Joseph Bergäntzel mourut à Ammerschwihr, le 14/10/1819, et ne put donc pas achever le 3-claviers (35 jeux, dessus d'écho) qu'il destinait à Olten (Christkatholischen Stadtkirche, Soleure, CH). Il devait cependant avoir le sentiment du devoir accompli (ce qui devait compter énormément chez cet homme) : c'est Valentin qui le termina, fin 1821, avant de nombreux autres. Valentin en garda toujours une affinité pour le style de facture suisse ; on peut aussi y voir un retour aux origines de leur maître à tous : Louis Dubois, né à Cerniévillers.

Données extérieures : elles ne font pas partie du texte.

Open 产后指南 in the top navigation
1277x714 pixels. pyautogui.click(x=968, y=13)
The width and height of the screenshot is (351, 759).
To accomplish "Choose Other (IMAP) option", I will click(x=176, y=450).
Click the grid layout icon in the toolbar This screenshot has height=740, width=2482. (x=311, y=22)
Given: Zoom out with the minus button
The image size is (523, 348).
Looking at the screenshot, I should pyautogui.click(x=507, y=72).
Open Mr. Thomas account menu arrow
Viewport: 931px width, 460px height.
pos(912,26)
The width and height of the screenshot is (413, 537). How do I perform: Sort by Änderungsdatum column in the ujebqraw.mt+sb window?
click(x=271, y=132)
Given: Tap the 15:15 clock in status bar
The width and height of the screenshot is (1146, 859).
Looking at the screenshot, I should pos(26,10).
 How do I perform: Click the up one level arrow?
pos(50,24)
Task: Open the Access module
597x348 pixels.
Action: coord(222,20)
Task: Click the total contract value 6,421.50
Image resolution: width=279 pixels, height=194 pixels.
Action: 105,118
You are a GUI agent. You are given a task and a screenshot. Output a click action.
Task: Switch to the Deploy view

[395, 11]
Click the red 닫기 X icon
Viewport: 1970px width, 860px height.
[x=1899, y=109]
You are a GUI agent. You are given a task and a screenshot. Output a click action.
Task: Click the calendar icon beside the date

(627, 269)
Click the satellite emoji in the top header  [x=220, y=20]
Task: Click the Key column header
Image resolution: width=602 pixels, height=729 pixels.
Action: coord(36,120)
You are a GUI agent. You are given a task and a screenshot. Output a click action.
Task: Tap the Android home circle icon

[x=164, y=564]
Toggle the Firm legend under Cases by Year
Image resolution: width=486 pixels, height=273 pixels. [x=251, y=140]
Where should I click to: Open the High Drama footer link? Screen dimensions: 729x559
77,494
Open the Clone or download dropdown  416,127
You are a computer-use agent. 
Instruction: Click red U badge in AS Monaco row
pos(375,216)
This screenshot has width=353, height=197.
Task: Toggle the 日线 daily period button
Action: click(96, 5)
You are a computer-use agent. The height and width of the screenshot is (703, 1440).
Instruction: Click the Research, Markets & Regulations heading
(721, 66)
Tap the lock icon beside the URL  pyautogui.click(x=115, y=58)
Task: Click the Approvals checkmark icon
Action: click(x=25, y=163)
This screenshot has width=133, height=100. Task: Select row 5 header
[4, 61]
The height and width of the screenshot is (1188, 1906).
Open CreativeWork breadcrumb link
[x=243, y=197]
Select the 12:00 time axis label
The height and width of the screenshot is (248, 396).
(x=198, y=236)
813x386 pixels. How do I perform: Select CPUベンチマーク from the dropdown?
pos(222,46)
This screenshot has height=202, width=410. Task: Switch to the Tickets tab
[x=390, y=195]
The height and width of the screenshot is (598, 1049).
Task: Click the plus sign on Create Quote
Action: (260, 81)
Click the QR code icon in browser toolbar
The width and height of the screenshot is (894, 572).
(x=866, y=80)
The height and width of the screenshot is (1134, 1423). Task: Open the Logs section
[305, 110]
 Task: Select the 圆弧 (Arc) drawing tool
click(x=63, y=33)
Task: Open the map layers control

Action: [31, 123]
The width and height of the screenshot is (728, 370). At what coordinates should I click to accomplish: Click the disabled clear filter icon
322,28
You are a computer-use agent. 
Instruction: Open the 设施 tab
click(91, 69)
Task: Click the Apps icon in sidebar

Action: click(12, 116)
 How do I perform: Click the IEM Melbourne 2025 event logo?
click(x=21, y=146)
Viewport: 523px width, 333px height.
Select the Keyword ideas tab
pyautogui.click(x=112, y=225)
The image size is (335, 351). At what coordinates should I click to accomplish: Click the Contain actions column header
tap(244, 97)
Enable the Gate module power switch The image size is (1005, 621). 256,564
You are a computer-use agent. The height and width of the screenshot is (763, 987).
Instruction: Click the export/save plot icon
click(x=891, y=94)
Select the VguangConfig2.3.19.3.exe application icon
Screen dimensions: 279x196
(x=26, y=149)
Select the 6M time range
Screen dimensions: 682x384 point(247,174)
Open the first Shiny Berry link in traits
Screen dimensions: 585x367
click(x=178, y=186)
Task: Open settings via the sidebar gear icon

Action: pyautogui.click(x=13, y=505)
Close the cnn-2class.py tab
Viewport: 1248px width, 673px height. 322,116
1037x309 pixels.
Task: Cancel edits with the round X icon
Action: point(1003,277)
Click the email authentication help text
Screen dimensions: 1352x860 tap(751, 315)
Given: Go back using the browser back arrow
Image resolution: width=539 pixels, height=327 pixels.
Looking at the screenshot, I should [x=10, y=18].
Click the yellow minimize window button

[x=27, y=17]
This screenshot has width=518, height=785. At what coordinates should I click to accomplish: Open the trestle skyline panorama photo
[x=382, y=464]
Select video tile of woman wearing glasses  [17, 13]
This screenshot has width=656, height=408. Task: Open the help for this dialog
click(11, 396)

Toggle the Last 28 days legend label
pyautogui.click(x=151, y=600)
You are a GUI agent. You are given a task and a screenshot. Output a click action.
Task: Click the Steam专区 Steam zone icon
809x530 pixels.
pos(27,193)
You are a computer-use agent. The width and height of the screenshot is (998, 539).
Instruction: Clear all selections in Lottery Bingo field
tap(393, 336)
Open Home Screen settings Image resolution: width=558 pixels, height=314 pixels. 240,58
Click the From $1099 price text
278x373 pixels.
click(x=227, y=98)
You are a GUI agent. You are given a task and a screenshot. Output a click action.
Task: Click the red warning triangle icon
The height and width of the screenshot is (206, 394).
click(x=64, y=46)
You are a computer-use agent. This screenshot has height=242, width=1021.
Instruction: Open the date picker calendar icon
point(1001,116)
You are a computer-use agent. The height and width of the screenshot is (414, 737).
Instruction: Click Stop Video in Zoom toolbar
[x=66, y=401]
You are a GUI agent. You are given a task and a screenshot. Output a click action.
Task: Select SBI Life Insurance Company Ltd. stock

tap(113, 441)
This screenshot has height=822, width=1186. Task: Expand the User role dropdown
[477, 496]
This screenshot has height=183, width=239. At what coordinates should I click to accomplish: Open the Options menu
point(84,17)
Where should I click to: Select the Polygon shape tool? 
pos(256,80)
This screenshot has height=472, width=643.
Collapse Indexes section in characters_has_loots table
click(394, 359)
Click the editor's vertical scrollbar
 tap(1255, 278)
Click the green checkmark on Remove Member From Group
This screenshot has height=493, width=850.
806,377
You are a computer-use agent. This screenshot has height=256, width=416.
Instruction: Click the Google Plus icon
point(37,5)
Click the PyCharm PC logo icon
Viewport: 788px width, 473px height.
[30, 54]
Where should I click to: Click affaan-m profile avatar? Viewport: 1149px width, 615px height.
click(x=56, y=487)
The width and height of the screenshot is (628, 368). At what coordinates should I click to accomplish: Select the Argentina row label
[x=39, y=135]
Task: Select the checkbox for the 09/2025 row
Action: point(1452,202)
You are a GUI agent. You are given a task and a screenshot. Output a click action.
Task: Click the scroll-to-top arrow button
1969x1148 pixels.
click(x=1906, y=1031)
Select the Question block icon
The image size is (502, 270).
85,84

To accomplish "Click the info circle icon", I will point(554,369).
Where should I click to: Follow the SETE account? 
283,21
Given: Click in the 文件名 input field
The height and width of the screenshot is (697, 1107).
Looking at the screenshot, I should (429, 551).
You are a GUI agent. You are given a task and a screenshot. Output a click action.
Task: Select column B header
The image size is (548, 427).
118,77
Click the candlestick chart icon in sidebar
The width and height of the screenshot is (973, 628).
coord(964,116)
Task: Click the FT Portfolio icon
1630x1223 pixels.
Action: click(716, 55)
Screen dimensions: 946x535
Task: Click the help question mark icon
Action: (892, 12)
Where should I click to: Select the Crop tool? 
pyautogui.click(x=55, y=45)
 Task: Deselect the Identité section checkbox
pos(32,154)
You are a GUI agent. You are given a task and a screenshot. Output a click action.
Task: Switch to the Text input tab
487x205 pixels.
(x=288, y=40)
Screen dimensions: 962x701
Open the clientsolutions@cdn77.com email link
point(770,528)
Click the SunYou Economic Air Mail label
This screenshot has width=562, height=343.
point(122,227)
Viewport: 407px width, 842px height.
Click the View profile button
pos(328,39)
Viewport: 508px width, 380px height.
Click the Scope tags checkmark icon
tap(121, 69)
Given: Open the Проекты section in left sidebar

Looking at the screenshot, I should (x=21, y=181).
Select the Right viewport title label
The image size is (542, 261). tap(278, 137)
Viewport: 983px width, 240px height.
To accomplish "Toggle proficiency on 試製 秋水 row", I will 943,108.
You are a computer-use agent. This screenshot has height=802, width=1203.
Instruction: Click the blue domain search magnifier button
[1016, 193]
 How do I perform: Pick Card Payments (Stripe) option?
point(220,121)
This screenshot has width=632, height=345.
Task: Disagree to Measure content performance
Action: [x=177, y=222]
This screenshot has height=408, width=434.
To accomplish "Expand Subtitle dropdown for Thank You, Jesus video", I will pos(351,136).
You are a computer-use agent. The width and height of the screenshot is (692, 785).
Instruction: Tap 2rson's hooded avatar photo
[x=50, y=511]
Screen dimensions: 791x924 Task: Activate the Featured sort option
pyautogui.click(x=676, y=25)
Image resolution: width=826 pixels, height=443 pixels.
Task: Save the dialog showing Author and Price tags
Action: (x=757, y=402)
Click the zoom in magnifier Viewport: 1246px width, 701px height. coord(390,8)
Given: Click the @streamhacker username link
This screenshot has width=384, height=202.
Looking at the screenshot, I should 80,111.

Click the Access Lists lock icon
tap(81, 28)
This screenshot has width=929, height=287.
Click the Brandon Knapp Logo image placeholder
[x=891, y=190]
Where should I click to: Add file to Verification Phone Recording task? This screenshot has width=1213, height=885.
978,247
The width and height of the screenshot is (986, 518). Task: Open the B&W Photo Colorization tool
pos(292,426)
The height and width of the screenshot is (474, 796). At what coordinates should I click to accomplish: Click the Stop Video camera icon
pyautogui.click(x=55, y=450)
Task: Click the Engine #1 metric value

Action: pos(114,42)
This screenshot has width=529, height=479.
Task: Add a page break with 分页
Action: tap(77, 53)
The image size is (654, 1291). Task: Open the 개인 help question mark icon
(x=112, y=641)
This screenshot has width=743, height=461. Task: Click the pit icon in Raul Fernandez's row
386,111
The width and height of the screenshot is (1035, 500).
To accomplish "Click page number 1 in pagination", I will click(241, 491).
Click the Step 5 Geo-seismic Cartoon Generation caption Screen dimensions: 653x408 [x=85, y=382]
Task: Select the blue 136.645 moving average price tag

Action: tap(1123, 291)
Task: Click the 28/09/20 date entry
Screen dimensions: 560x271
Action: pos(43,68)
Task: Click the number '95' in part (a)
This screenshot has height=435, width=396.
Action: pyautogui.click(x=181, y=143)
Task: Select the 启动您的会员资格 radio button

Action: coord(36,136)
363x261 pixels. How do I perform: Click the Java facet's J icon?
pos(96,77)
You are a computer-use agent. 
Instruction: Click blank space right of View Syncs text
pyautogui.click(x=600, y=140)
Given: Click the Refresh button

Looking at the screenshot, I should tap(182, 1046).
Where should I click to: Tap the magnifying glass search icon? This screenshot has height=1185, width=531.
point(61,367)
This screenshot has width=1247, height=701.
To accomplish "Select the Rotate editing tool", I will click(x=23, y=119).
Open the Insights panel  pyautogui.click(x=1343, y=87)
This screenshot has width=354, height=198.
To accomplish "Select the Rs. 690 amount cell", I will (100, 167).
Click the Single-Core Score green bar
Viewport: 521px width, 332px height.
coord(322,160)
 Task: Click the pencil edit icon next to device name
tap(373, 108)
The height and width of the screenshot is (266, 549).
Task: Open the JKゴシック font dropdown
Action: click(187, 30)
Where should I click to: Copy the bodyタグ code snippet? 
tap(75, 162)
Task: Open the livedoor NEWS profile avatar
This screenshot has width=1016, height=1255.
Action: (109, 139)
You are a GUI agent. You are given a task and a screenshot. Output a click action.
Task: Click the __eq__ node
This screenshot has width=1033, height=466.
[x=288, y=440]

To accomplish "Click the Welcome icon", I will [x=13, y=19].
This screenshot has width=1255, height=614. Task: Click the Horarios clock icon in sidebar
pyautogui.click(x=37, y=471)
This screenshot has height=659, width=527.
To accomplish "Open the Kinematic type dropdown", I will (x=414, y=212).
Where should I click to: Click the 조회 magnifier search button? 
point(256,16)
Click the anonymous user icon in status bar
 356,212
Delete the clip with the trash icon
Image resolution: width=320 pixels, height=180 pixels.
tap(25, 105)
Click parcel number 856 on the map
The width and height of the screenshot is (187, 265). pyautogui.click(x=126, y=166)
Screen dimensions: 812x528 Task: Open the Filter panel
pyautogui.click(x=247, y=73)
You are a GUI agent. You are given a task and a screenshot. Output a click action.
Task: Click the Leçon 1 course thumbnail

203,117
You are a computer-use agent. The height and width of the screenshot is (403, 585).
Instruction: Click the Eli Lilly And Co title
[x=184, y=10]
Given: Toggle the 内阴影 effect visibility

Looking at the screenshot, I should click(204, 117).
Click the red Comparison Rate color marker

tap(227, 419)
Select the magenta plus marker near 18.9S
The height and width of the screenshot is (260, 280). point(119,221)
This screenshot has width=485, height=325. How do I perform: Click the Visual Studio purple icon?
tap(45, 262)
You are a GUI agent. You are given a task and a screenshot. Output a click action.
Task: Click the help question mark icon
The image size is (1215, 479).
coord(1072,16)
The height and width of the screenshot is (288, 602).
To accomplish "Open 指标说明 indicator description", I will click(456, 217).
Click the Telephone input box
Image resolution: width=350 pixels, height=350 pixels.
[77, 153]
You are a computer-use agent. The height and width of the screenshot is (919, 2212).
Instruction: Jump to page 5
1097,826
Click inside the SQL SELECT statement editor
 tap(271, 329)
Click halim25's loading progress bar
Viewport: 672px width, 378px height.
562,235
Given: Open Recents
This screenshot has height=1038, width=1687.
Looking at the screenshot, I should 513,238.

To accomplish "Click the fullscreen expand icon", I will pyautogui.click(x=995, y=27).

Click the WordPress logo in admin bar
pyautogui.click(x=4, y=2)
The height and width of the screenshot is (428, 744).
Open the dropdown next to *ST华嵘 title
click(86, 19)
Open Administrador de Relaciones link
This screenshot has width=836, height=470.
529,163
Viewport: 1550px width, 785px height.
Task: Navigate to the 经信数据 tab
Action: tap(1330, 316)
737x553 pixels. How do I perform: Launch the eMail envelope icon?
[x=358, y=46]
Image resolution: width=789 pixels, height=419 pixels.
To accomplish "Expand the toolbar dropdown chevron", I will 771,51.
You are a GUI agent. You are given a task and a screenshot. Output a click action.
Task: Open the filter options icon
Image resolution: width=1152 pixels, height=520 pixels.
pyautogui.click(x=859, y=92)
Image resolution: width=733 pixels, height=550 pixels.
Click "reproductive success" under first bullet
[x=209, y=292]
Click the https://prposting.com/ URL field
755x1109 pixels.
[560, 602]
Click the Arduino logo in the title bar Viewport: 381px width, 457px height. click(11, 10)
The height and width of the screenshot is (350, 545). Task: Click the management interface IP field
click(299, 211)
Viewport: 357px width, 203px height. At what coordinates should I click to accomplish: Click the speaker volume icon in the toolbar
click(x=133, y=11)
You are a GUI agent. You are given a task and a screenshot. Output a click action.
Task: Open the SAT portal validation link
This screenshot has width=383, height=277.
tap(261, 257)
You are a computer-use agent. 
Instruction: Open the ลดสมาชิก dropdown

Les Bergäntzel avaient été formés par Louis Dubois, et construisaient comme lui et son autre "élève", Jacque Besançon, des orgues dans le style classique français introduit et développé par André et Jean-André Silbermann. Ebéniste à l'origine, Martin ne chercha pas les innovations dans les parties instrumentales. Comme Dubois avait été inspiré par les dessins de Silbermann (donc la tradition soit de Ring, soit de Thierry), l'architecture générale des instruments est très proche de Silbermann. C'est quand même le "style parisien" que Dubois, Besançon et les Bergäntzel affectionnaient le plus. On trouve presque toujours une pédale séparée ; les compositions aussi sont très "Silbermanniennes", sans recherche de fantaisie ni d'innovation.
Les buffets conservés sont de très belle construction, avec une exceptionnelle ornementation : acanthes, bouquets, rocailles et vases à fleur. A Landser, la tourelle centrale est tri-lobée (ce fut aussi une spécificité de Jean-André Silbermann). La séparation en deux des plates-faces par une colonnette est la signature de Bergäntzel, aussi sûrement que le petit écusson porté par l'orgue de Landser, et figurant une oie portant des poires : Ber-gäntzel.